_INSTRUCTIONS FOR THE TASK_:
List the classes into which JSequitur is organized, according to the implementation text below.

Implementation
We have developed a slightly modified version of Sequitur [4] called JSequitur for automatically creating hierarchical structures of sequences [8], as in Fig. 1. Our main contribution is to improve Sequitur to work better in a graphic user interface (GUI) environment, as our main interest was in studying the generated grammar, rather than enhancing the compression rate itself. JSequitur is implemented in Java and organized into six classes, as in Fig. 2: Sequitur, Symbol, Guard, Terminal, Nonterminal, and Rule. Sequitur class is called first and connects with all of the other classes. Symbol class is the connecter class, which streams sequences of input to the system. Rule class accesses Terminal and NonTerminal classes in order to create rules. Guard class, which is based on digram uniqueness, is responsible for rule confirmation.
Thus, our string compression algorithm operates by reading in a new symbol and processing it by appending it to the top-level string and then examining the last symbols of that string; it then applies zero or more of the following transformations until none applies anywhere in the grammar; it then repeats the cycle by reading in a new symbol.
The following production rules, which have been created automatically, are an exemplary output of applying JSequitur to the partial sequence of the TERT gene (175 bp, "gcccccgggtgtccctgtcacgtgcagggtgagtgaggcgcggtccccgggtgtc cctgtcacgtgcagggtgagtgaggcgcggtccccgggtgtccctgtcacgtgcag ggtgagtgaggcgcggtcccc"):
R0 → g R1 R2 R3 R4 R5 R6 R7 R6 R8 R5 R9 R1 R3 R4 R10 R11 g a R4 a R12 R13 R14 R7 R15 R8 R16 R10 R14 c
R1 → c c
R2 → R1 c
R3 → R11 R17 R2 R18
R4 → R17 g
R5 → R16 R13 R19
R6 → t R2
R7 → R19 R4
R8 → R18 R4
R9 → t R1
R10 → a a
R11 → R12 R17
R12 → g g
R13 → c g
R14 → R19 R15
R15 → R9 c
R16 → R10 R11 g a R4 a R12
R17 → g t
R18 → t R17 R10 c
R19 → R13 g,
where the grammar consists of a start symbol (i.e., R0), four terminal symbols (i.e., a, t, g, c), 20 non-terminal symbols (i.e., R0-R19), and 20 production rules for each nonterminal. In summary, the partial sequence of 175 bp of the TERT gene could be compressed to 37 symbols with 20 rules.
For testing purposes, 104 cancerous genes from 6 cancer types (bladder, breast, endometrial, leukemia, lung, and melanoma) were initially chosen, and JSequitur was applied. Table 1 shows the result of applying one of the string compression algorithms of JSequitur to these genes.
The rule column in Table 1 shows the number of generated rules from the context-free grammar, while the ratio column shows the ratios of the compressed sequences vs. the original sequences.
Fig. 3 is a sorted diagram in the order of the length of the original sequence. In this specific case, it shows that the length of the original sequence influences the compression rate of the target sequence, even though there are many other factors that influence compression rate. For example, compression rate can also be influenced by the algorithm itself, depending on whether we replace the longest pattern first or the most frequently occurring pattern first.
We also compared some mouse genes to find any homologous traits in regards to compression rate and hierarchical structure of the grammar. For example, we compared human MUC1 (Homo sapiens, 5,279 bp) with mouse MUC1 (Mus musculus, 5,614 bp), and the compression rates for these two sequences were 0.180 and 0.195, respectively. For the ARHA genes, the compression rate for human ARHA (68,833 bp) was 0.140, whereas that for mouse ARHA (41,255 bp) was 0.157. Thus, the distance on the evolutionary tree can be measured by compression algorithms, to a certain extent.

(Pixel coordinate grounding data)
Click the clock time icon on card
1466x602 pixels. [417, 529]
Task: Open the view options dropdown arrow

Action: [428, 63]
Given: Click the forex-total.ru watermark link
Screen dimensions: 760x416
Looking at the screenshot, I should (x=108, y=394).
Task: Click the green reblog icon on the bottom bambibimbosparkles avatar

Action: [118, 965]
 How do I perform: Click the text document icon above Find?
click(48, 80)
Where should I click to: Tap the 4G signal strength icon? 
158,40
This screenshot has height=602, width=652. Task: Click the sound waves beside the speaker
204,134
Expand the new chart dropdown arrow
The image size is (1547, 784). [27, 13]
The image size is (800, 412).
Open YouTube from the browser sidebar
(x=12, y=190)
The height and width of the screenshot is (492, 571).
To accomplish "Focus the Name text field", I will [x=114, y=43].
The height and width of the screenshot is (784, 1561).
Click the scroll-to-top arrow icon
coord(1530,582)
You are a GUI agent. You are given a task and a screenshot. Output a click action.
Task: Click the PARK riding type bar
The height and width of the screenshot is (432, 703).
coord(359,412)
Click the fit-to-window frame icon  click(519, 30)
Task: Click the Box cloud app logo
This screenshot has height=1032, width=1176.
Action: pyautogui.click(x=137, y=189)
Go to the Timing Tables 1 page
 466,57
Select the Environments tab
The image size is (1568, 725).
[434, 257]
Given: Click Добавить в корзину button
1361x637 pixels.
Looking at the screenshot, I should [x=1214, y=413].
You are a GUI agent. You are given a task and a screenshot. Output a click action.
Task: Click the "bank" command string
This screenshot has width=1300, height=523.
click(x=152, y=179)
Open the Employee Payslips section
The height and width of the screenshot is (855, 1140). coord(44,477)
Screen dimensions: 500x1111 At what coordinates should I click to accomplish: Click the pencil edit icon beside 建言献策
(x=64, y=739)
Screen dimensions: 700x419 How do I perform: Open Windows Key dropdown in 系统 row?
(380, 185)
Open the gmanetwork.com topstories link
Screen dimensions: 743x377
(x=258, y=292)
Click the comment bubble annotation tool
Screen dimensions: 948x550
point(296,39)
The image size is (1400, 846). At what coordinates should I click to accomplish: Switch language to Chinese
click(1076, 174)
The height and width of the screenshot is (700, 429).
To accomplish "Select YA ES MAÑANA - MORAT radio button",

_RESPONSE BOX_:
Sequitur, Symbol, Guard, Terminal, Nonterminal, and Rule